My classes focus on joyful play, rather than technique building. Which is not to say that I don't care if the kids learn something-- I absolutely do want them to come away with some new skills. But my goal has always been to give my kids a love of using their creativity, an exposure to the many ways that they can do "art" and a reliable, repeatable method of expressing their emotions.
Weeks 1 & 2: Mixed Media Journal: Necessity as the Mother of Invention
For any who have worked with children, you learn that some kids pick up things fast (or rush, depending on the child!) and some are more meticulous or need more instruction or help. Balancing the needs of all 8 or 9 of my students was always difficult for me, with differences of sometimes 20 minutes getting projects completed.
Until I gave them all mixed media journals.
The simplicity and genius of the solution is hard to explain. But at the end of the day, kids just really like to draw. They need some prompting for ideas of what to draw, but ultimately, they love to tell stories with their drawings. I used their journals as just that-- storytellers that also gave them practice at one of the hardest skills they will ever try to learn.
I gave them weekly prompts, taped into their journals, so even if they missed a week because the project had taken too long, they were able to go back and do that drawing another time. The kids had colored pencils and sometimes were able to use markers or paints.
Kids are used to drawing on single sheets of paper. None of my kids had ever had their own art journal. They loved it so much that they asked, week after week, when they could take their journals home with them. I had given them an outlet that was all theirs-- that wouldn't be thrown out, that they could use to write or draw or dream in, that they could show off to their families and friends.
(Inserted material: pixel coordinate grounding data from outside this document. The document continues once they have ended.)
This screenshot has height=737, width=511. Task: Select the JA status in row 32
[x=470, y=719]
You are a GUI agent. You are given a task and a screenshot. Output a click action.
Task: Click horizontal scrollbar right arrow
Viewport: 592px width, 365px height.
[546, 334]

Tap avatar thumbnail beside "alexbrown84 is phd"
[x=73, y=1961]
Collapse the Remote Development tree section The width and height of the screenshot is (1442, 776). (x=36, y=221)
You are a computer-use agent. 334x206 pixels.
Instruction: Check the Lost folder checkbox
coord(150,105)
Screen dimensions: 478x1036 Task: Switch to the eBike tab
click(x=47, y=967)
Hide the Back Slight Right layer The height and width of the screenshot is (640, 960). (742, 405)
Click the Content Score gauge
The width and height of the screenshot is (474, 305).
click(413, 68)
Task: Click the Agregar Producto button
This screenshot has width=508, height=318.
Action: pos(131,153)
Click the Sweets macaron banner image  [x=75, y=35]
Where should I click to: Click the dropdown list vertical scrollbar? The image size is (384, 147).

In order to make the journal more special than a random notebook, though, it's important for kids to make it their own. And so we come (finally) to our first kid project....
Collage and the Journal
spiral bound mixed media journal (8"x10" or smaller)
1 piece of 60lb or heavier card stock at least as big as the journal
4-6 6"x6" pieces of patterned paper
- Lay the cardstock paper on a flat surface and place the notebook on the edge of the spiral rings so that the paper is overlapping the three non-bound sides of the notebook.
- Trace around the cover on three sides.
- Cut out the cardstock cover.
- Tear apart the patterned paper into smaller pieces.
- Glue the pieces in place on the cardstock.
Personalize the Journal
Collaged (and dry) journal cover
Mixed Media Journal (from above)
clear contact paper
- Tear a piece of the mixed media paper from the journal.
- Create name or monogram in bubble letters. If the child does not know how to make thick letters, have him or her write their name/initials and then literally draw a continuous bubble around the stick letters.
- Cut out letters.
- Erase pencil lines.
- Watercolor the letters, keeping in mind that it will be added to the collaged page. Colors should be pleasing to the child when together.
- When dry, glue letters and/or photographs on top of the collage.
- Glue personalized collage onto the journal's cover.
- Lay out book cover in top of contact paper (keeping backing on) as done when measuring the card stock.
- Cut contact paper about an inch larger than the coveron all three sides.
- Cut two corners at an angle.
- Remove backing of the contact paper and line edge up with inside edge of journal (next to spirals) so that contact paper overlaps a small line of the cover.
- Fold the top and bottom over to cover the edge of the cover.
- Fold the remaining edge to create a clean cover.